Het plein is een deel van het werkterrein van de organisatie Quincho Barrilete, die enkele jaren geleden door de Vlaming Olivier Sebrechts werd opgericht. Onder meer Dré ‘Felice’ Steemans was er bij ons een pleitbezorger van. Lokale straathoekwerkers proberen jonge verslaafden die op de mercado oriental leven ertoe te overhalen naar het plein te komen. Daar vinden ze opvang en begint het moeizame proces dat wil proberen om hen van hun verslaving af te helpen en ze daarna een vak te leren. Het is moeilijk werk, de meesten van de kinderen hebben vader of moeder nooit gekend. Een aantal onder hen vertoont duidelijk kenmerken van ondervoeding. Om aan de centen voor hun dagelijkse portie lijm te komen, is prostitutie een bijna vanzelfsprekende uitweg. Voor hoeveel ze het dan doet, vraagt iemand aan een meisje van zo’n dertien, veertien jaar. Het antwoord is onthutsend: voor één dollar.

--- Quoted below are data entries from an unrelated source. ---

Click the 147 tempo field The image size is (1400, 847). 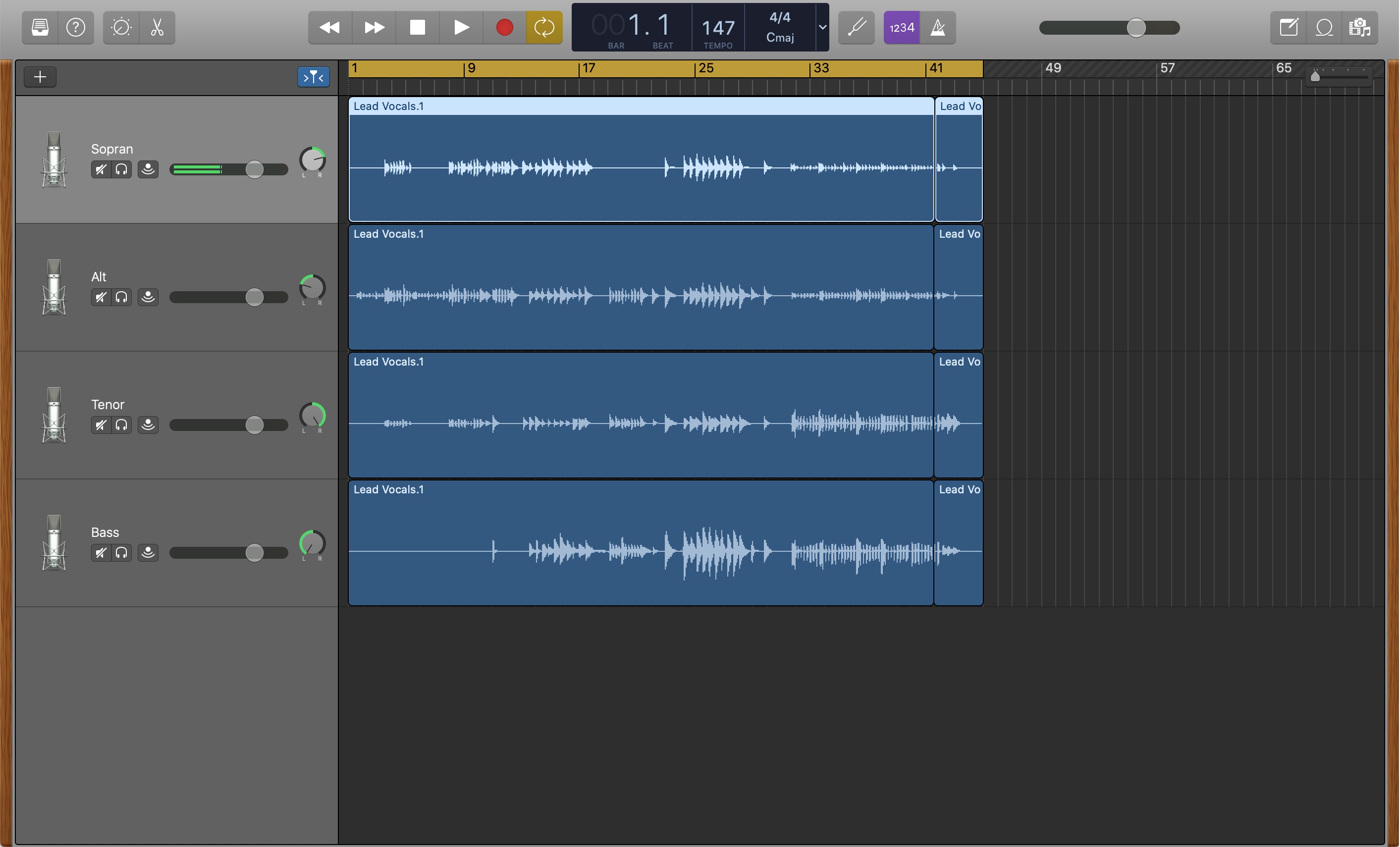click(718, 27)
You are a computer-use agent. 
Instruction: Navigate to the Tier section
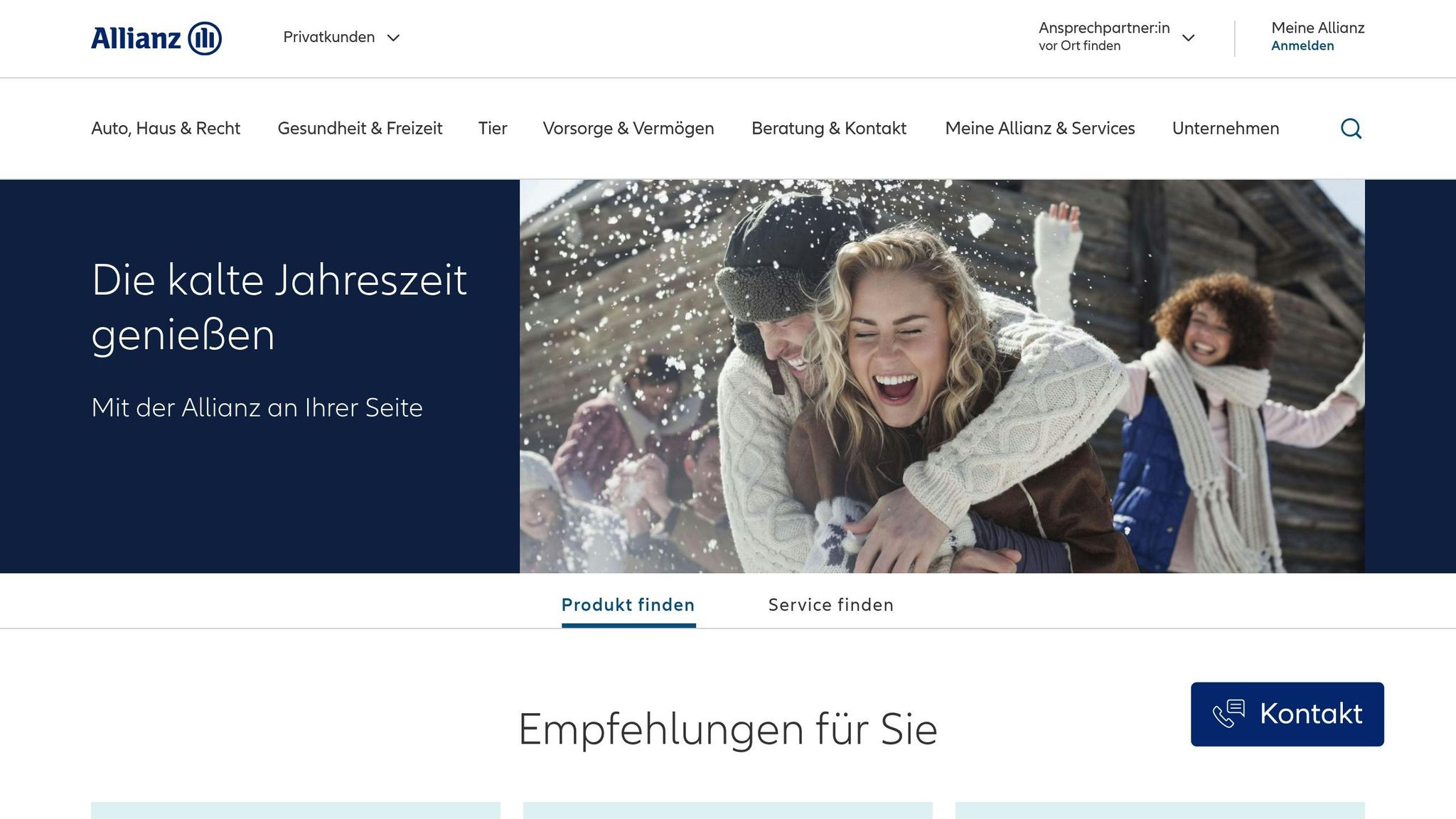493,129
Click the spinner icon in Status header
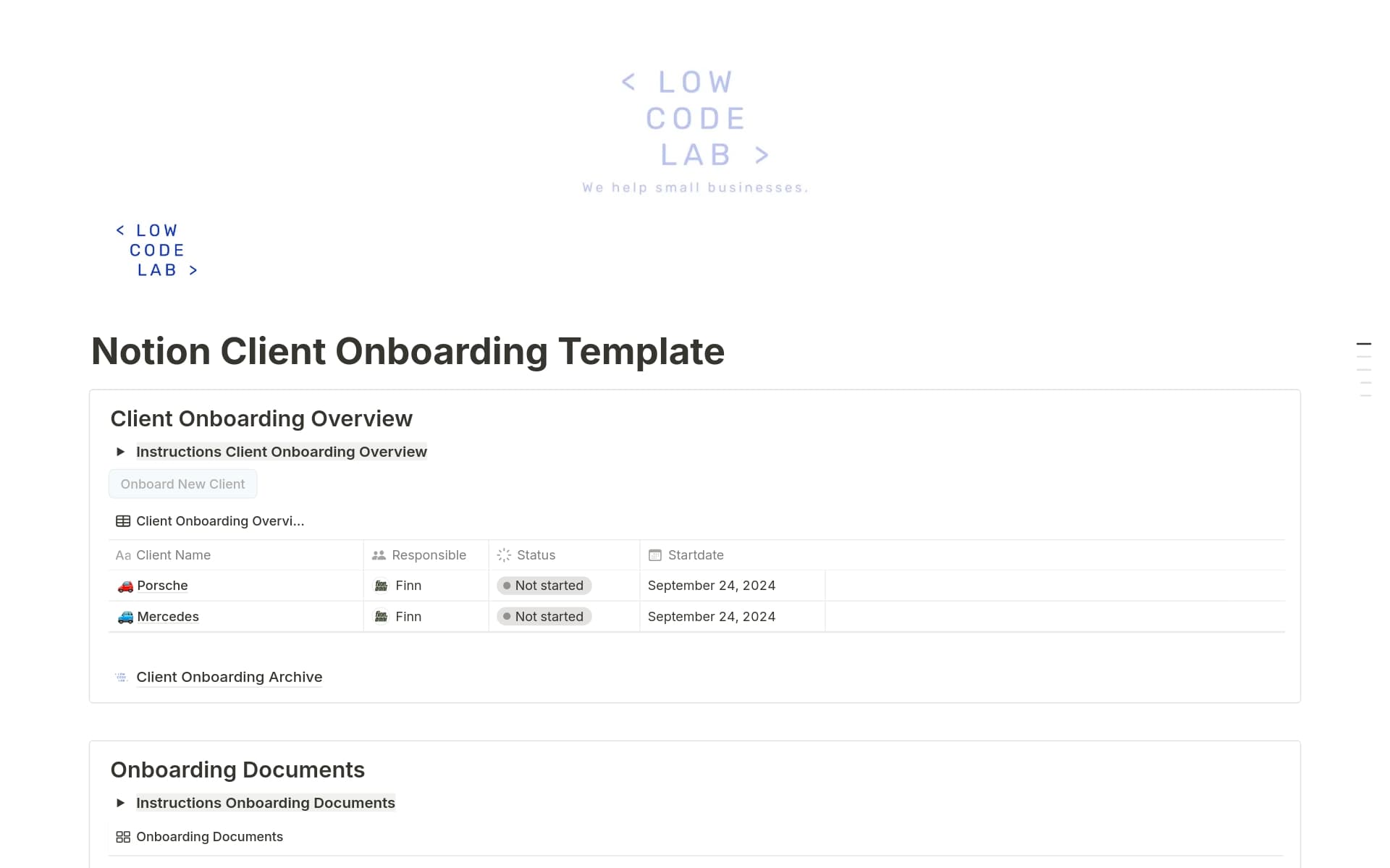Image resolution: width=1390 pixels, height=868 pixels. [503, 555]
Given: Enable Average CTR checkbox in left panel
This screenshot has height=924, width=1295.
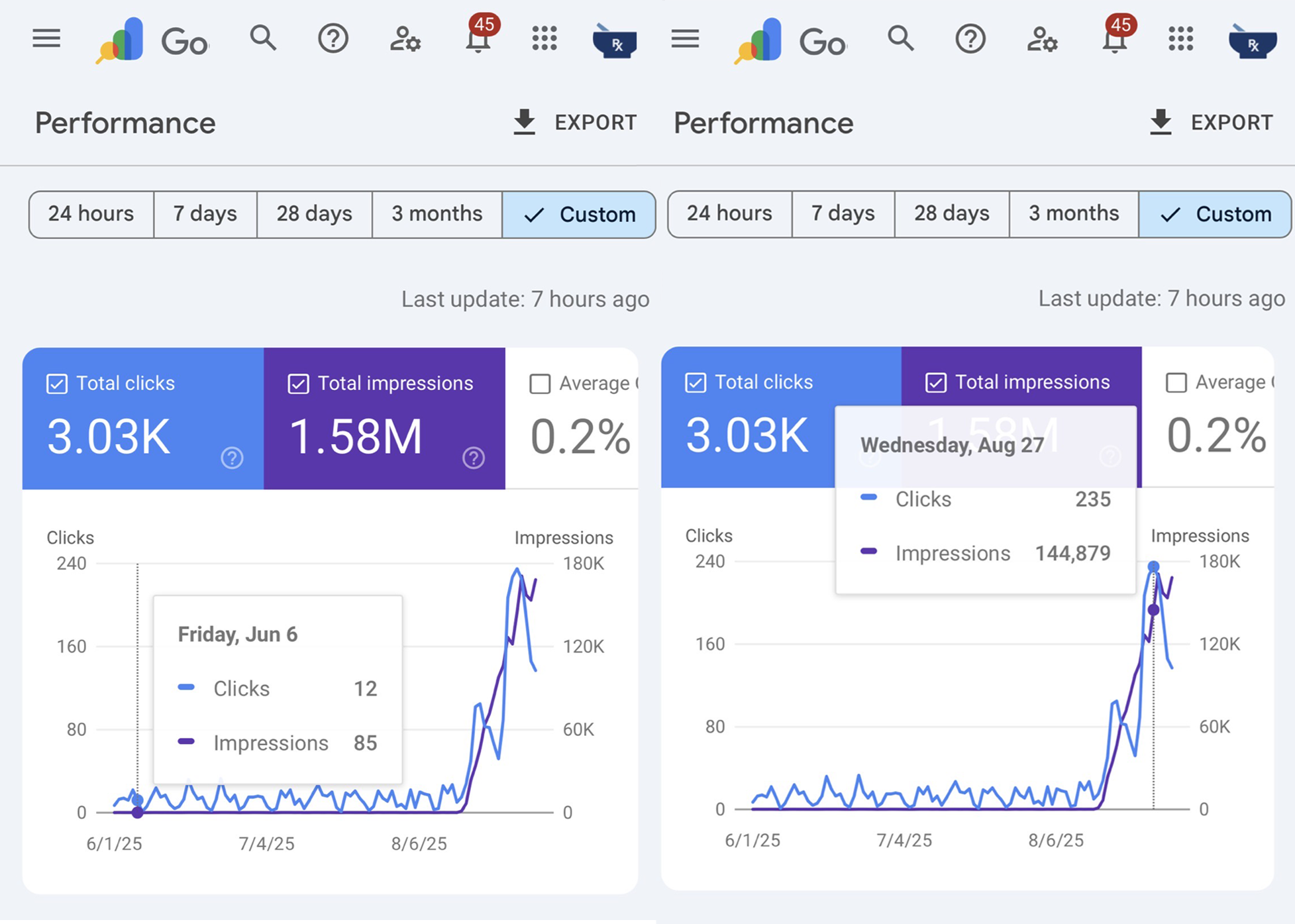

Managua is de arme hoofdstad van een arm land. Het armste Spaanssprekende land ter wereld _ een triest record. De calamiteiten hebben er zich de voorbije decennia in snel tempo opgevolgd. In het begin van de jaren zeventig vernielde een aardbeving de hele stad. Ze raakte daarna nooit weer echt heropgebouwd. Daarna begon een burgeroorlog, die tot het einde van de jaren tachtig duurde. In de jaren negentig veegde de orkaan Mitch een goed deel van de infrastructuur weg. Tot overmaat van ramp is de prijs van koffie op de internationale markt ingestort. Koffie is sinds jaar en dag het belangrijkste exportproduct van Nicaragua. Honderdduizenden landarbeiders verkommeren van de honger en staan letterlijk op straat _ letterlijk omdat de koffieboerderijen meestal niet alleen voor werk zorgen, maar ook voor onderdak. Er wordt aangenomen dat zestig tot zeventig procent van de Nicaraguanen geen of te weinig werk heeft.

SAMENWERKING

In zijn kantoor in Managua beseft burgemeester Herty Lewites dat zijn stad en het hele land op dit moment voor een bijna hopeloze taak staan. ‘Onze producten hebben geen enkele waarde. De uitwijking naar buurland Costa Rica en naar de Verenigde Staten is immens. Veel families overleven van wat ze uit het buitenland toegestuurd krijgen. Wat de zaak nog dramatischer maakt, is dat het natuurlijk altijd diegenen zijn die nog enige opleiding hebben genoten, die vertrekken. Ik schat dat het zo’n dertig, veertig jaar zal vergen om de situatie te keren. Maar dat kan alleen als er samenwerking groeit. Er is, bijvoorbeeld, coördinatie nodig om te verhinderen dat de mensen van het platteland naar de stad blijven komen: wij hebben hier geen opvang voor hen.’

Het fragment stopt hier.